The Automotive Video Association, more commonly referred to as the AVA, is a partnership of prominent YouTube video journalists who cover the automotive industry. Founded in 2017, they reach more than 500 million viewers per year.

The organization hosts an annual automotive awards event where jurors choose the performance SUV and car of the year.

Member channels 
The following are the current member channels of the AVA:

Our Auto Expert 
Founded by broadcaster Nik Miles, Our Auto Expert is an automotive video review site.

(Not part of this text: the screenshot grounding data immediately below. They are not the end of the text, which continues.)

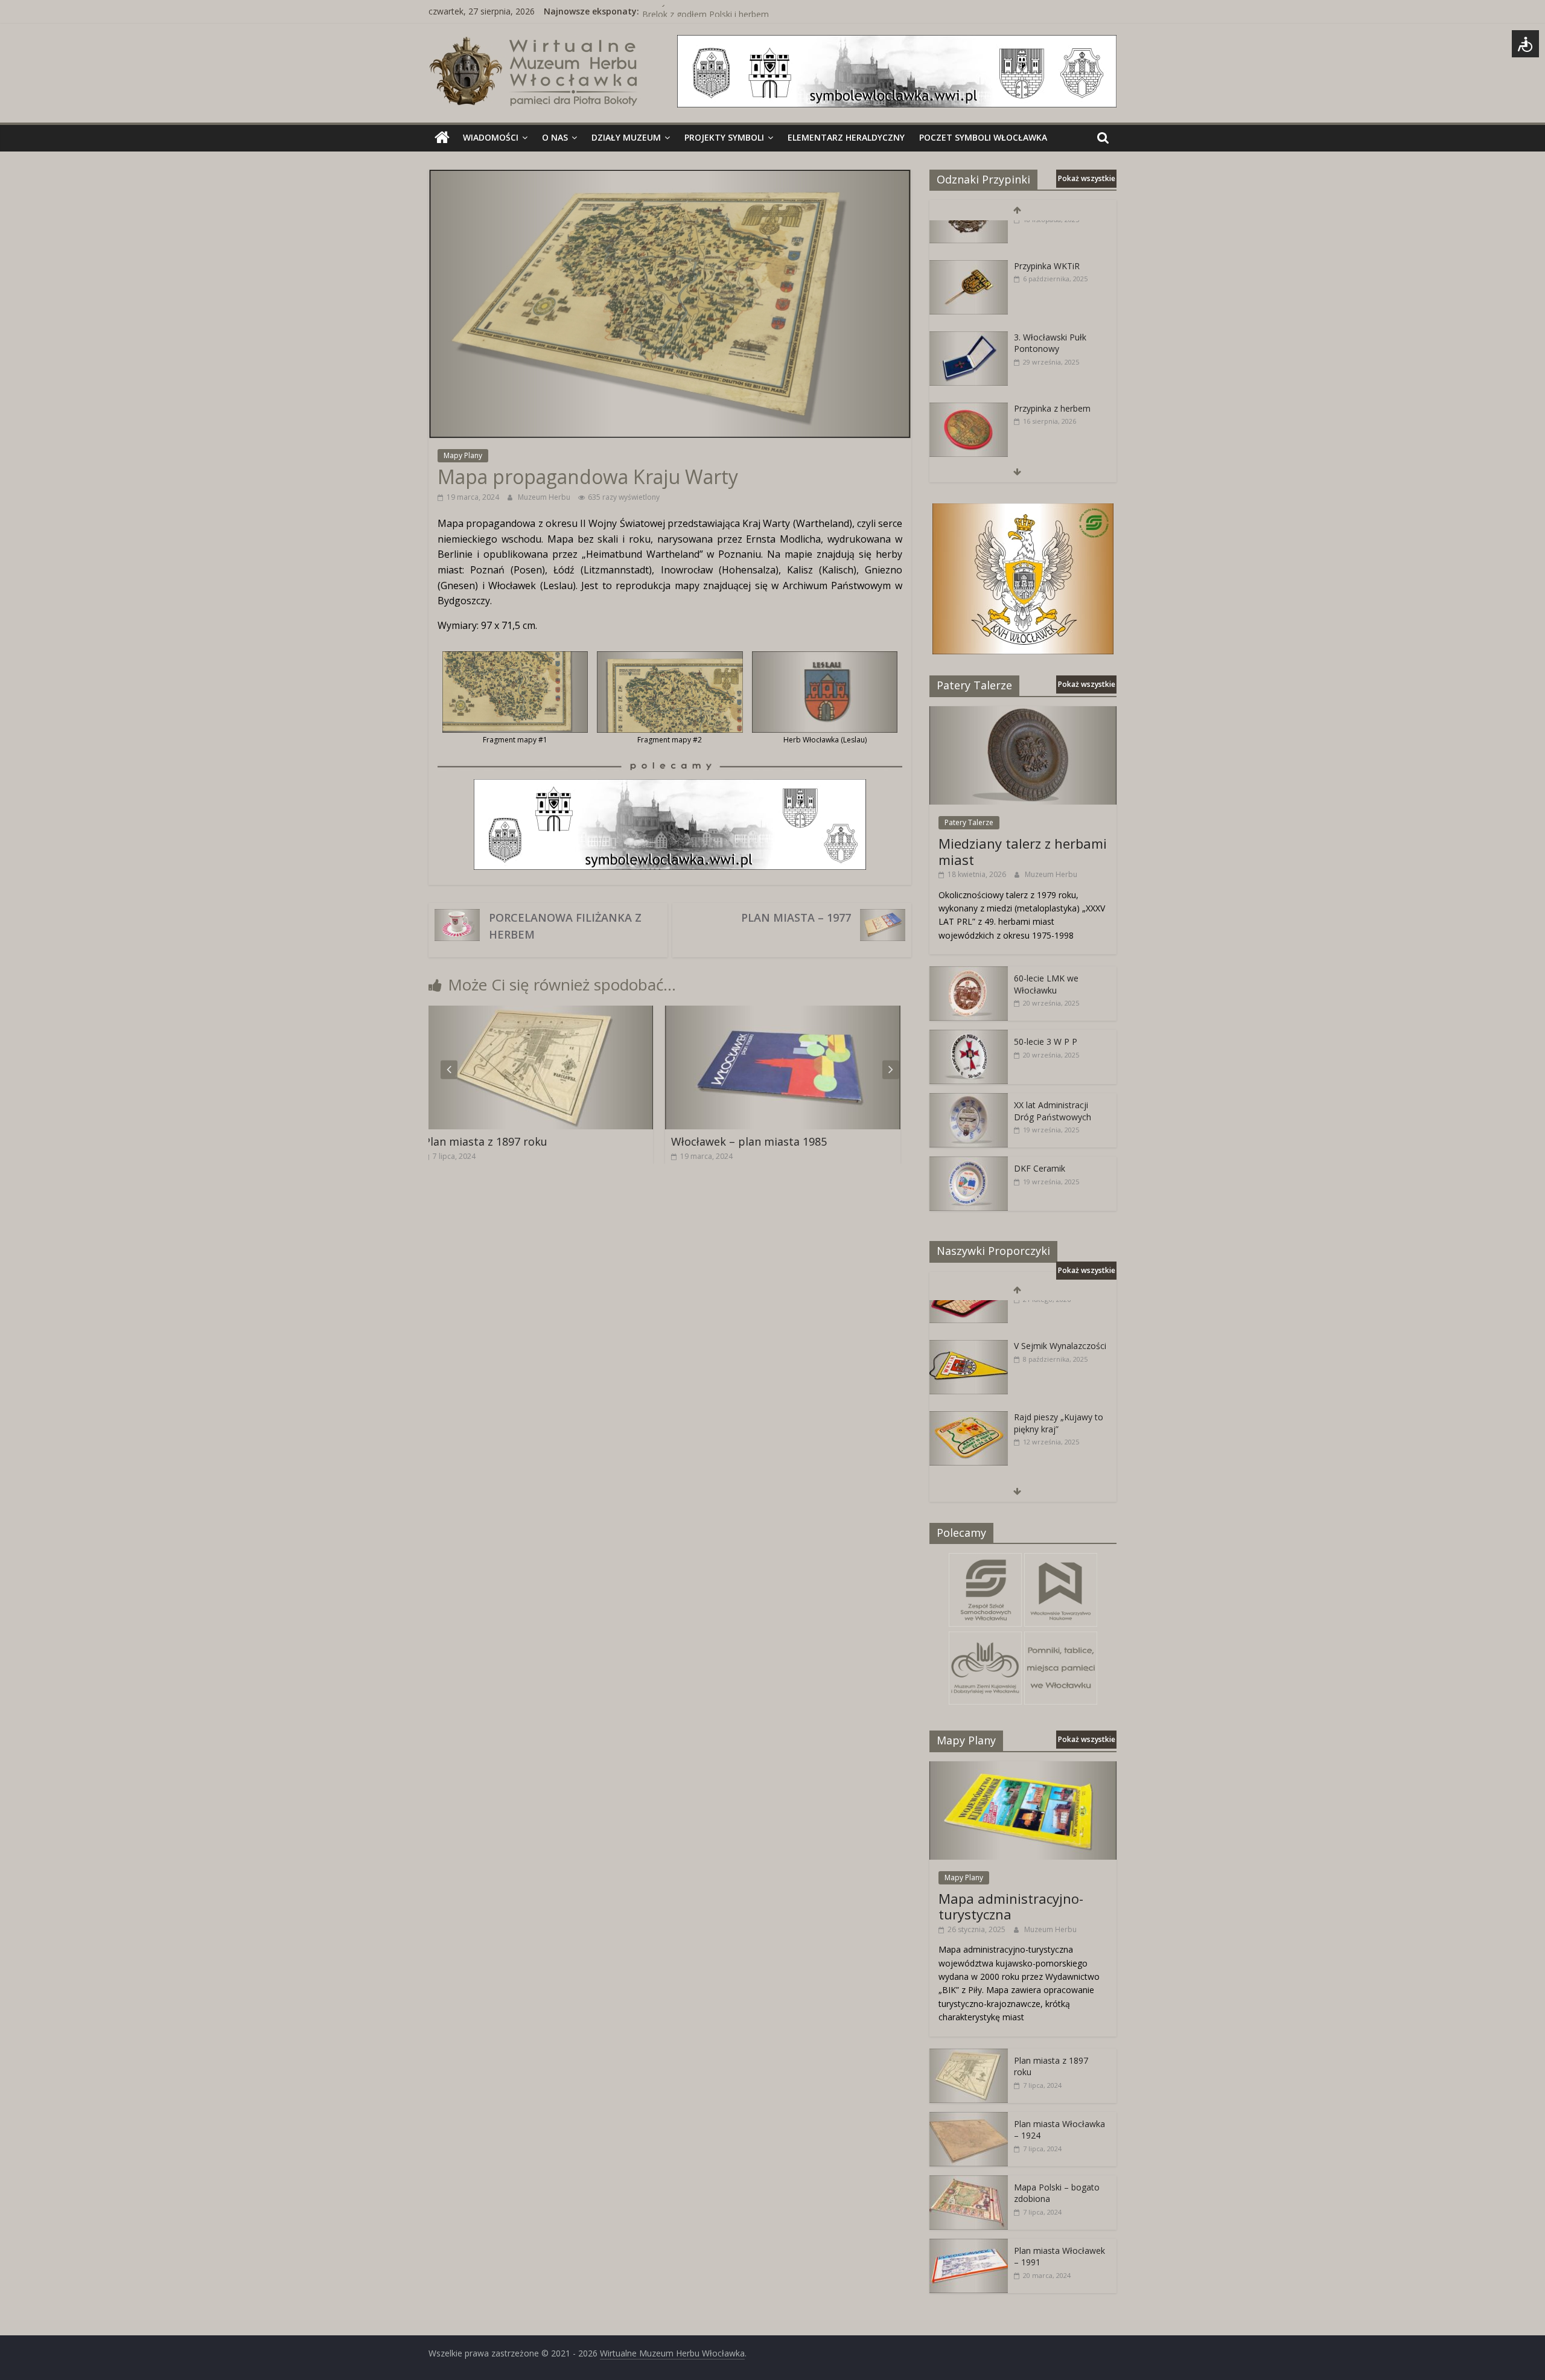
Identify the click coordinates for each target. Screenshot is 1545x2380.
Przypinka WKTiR (1047, 229)
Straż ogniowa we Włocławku (1049, 449)
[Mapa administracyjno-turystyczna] (1023, 1767)
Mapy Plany (463, 455)
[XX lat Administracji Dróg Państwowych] (968, 1099)
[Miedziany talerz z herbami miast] (1023, 712)
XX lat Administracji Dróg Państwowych (1052, 1111)
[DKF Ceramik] (968, 1163)
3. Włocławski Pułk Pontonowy (1050, 306)
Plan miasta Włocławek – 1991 (768, 1141)
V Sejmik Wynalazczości (1060, 1309)
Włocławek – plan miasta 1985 (521, 1141)
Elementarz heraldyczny (846, 137)
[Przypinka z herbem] (968, 372)
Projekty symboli (724, 137)
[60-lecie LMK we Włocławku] (968, 972)
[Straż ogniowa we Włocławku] (968, 443)
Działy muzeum (626, 137)
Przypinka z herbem (1052, 371)
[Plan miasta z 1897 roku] (968, 2055)
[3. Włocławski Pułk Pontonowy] (968, 301)
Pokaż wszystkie (1086, 178)
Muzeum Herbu (545, 497)
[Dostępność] (1525, 43)
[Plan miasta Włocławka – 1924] (968, 2118)
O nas (555, 137)
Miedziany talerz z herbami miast (1022, 851)
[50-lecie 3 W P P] (968, 1036)
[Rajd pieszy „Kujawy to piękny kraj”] (968, 1380)
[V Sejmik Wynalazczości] (968, 1309)
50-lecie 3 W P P (1045, 1041)
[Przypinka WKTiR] (968, 229)
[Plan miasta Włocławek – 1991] (802, 1012)
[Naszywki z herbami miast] (968, 1452)
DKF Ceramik (1039, 1168)
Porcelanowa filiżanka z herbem (565, 926)
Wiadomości (490, 137)
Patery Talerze (969, 822)
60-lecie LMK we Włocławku (1046, 984)
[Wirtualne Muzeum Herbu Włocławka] (442, 138)
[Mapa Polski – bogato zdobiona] (968, 2181)
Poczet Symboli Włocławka (983, 137)
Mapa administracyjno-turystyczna (1010, 1906)
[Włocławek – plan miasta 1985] (555, 1012)
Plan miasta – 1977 (796, 917)
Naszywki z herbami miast (693, 11)
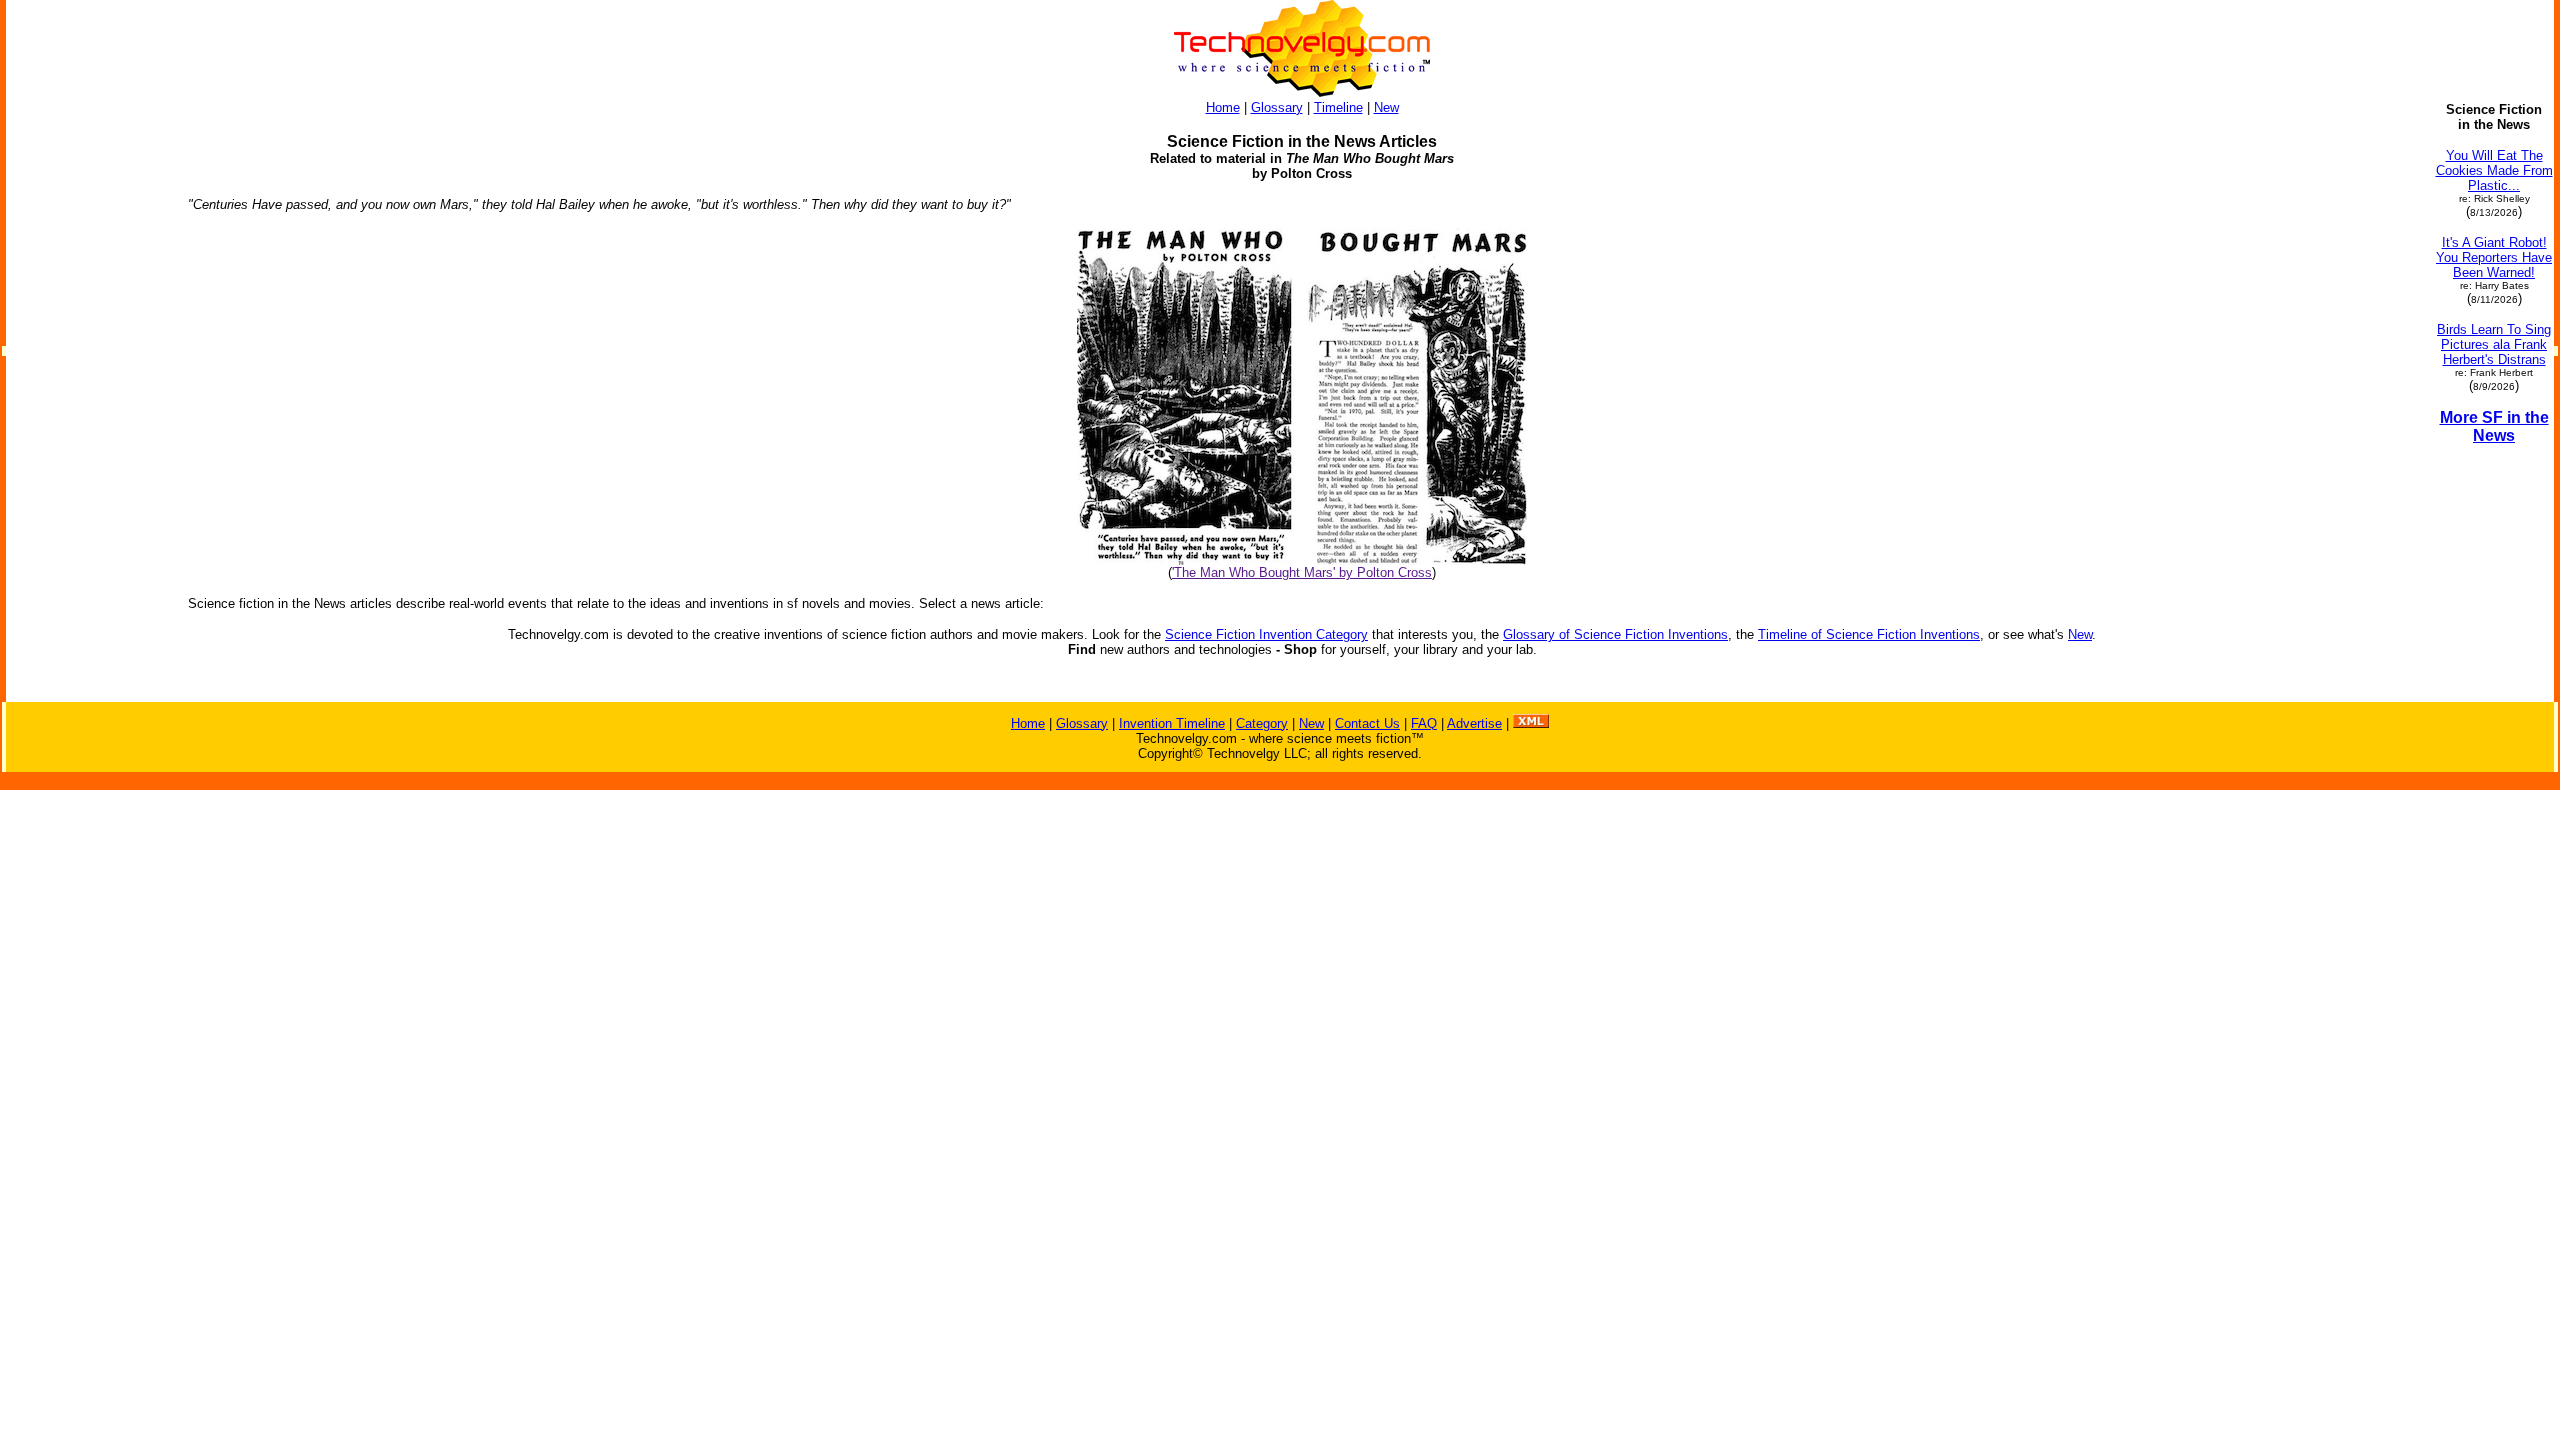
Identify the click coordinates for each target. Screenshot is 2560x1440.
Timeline (1338, 107)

It features videos created for local network stations.

The Fast Lane Car 
Founded by automotive journalist Roman Mica, TFLCar is a multi-channel automotive video organization with its parent channel having over 898,000 subscribers as of April 2020. The channel is based out of Colorado.

Alex on Autos 
Founded by automotive journalist Alex Dykes, Alex on Autos is an automotive video review channel with over 340,000 subscribers as of April 2020. The channel is based out of California.

Redline Reviews 
Founded by automotive journalist Sofyan Bey, Redline Reviews is an automotive video review channel with over 739,000 subscribers as of April 2020. The channel is based out of Pennsylvania.

Engineering Explained 
Founded by mechanical engineer Jason Fenske, Engineering Explained is an educational automotive channel with over 2.61 million subscribers as of April 2020. The channel is based out of Oregon.

Matt Maran Motoring 
Founded by automotive journalist Matt Maranowski, Matt Maran Motoring is an automotive video review channel with over 408,000 subscribers as of April 2020. The channel is based out of Pennsylvania.